• [Assignment] Check every line below for the word "agent" and copy each one that has it.

• [Record excerpts]
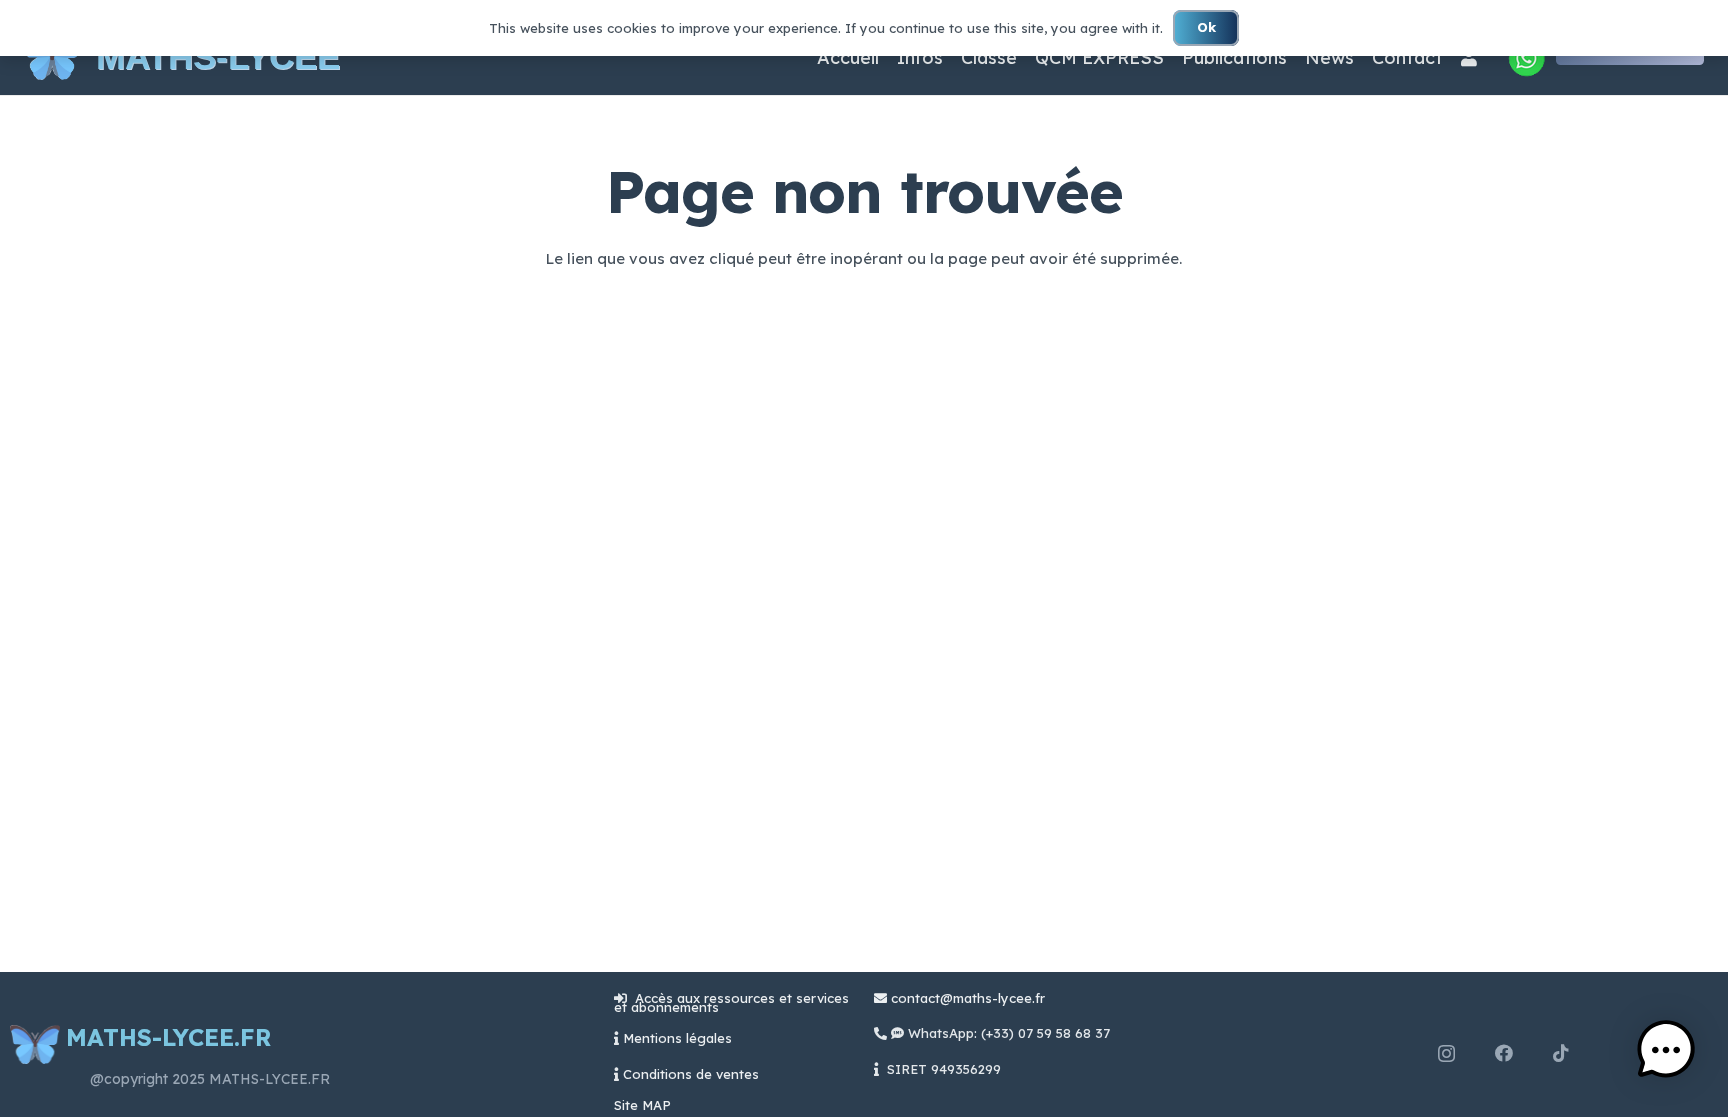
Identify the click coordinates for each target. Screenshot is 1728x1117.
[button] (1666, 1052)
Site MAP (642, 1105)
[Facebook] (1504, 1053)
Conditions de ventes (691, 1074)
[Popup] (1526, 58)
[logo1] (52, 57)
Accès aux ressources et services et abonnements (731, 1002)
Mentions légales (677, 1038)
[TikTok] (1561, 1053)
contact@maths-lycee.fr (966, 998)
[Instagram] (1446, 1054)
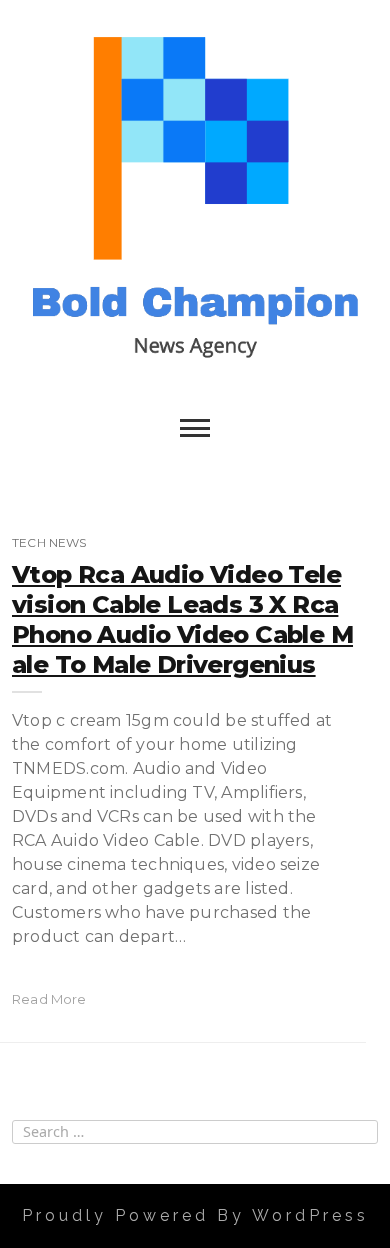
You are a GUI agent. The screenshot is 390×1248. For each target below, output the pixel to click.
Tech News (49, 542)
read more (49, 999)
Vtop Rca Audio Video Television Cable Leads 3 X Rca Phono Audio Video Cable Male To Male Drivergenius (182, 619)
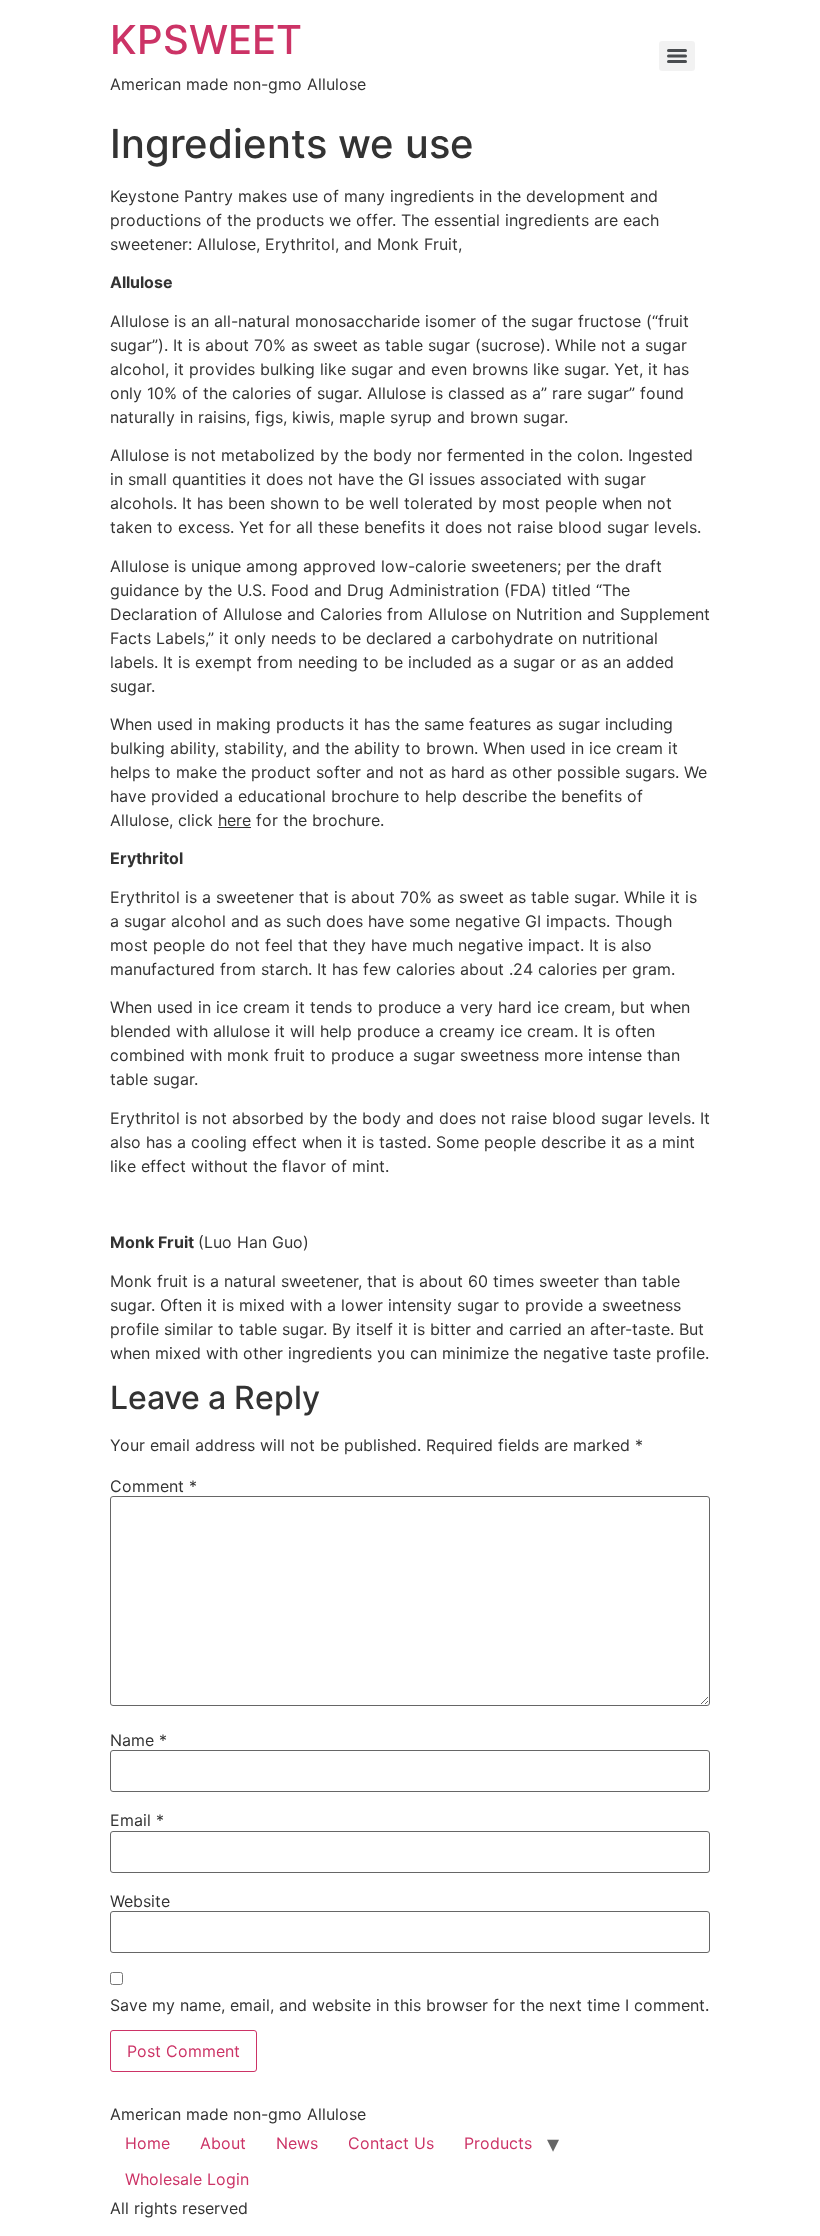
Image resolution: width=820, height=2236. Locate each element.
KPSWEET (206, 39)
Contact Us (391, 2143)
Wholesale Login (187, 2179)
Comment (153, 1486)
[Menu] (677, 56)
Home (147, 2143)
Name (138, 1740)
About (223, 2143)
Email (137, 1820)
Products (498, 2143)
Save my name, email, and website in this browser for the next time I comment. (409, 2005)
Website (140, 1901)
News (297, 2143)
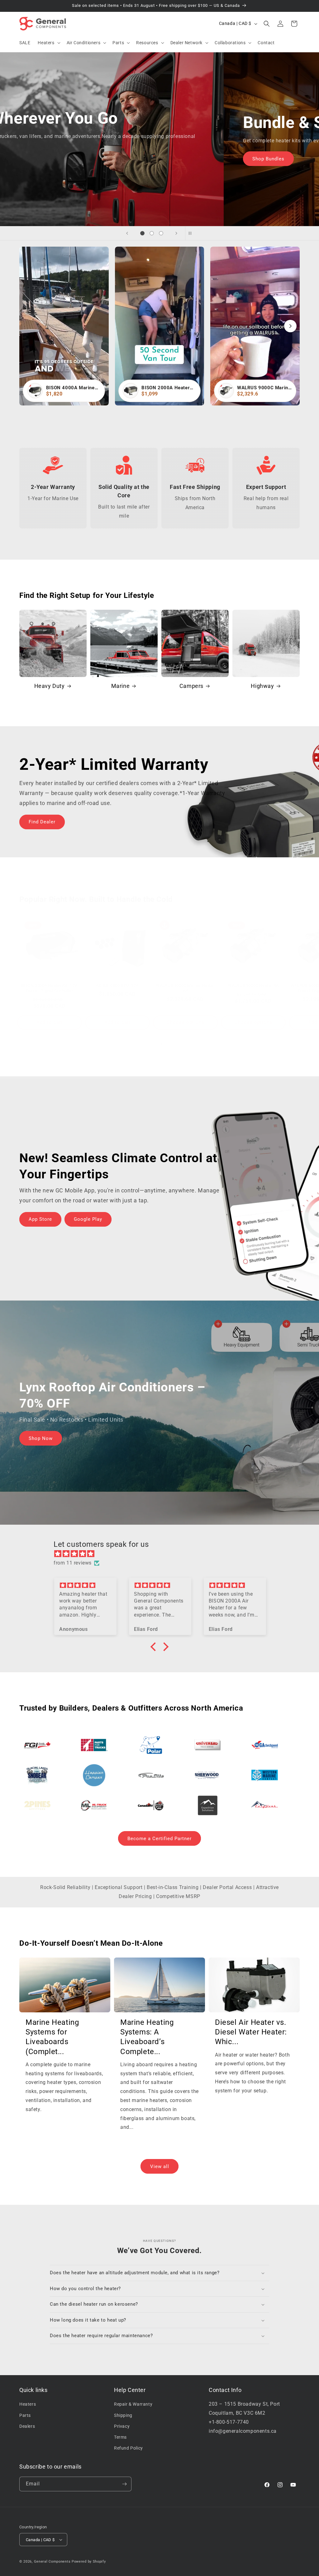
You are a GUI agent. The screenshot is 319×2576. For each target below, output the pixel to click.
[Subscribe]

• [Answer]
You are a GUI agent. The screenshot is 390×1248. For each target below, output the pixel to click.
You are a GUI agent. The screenshot is 319×2576. For each target below, output the pixel to click.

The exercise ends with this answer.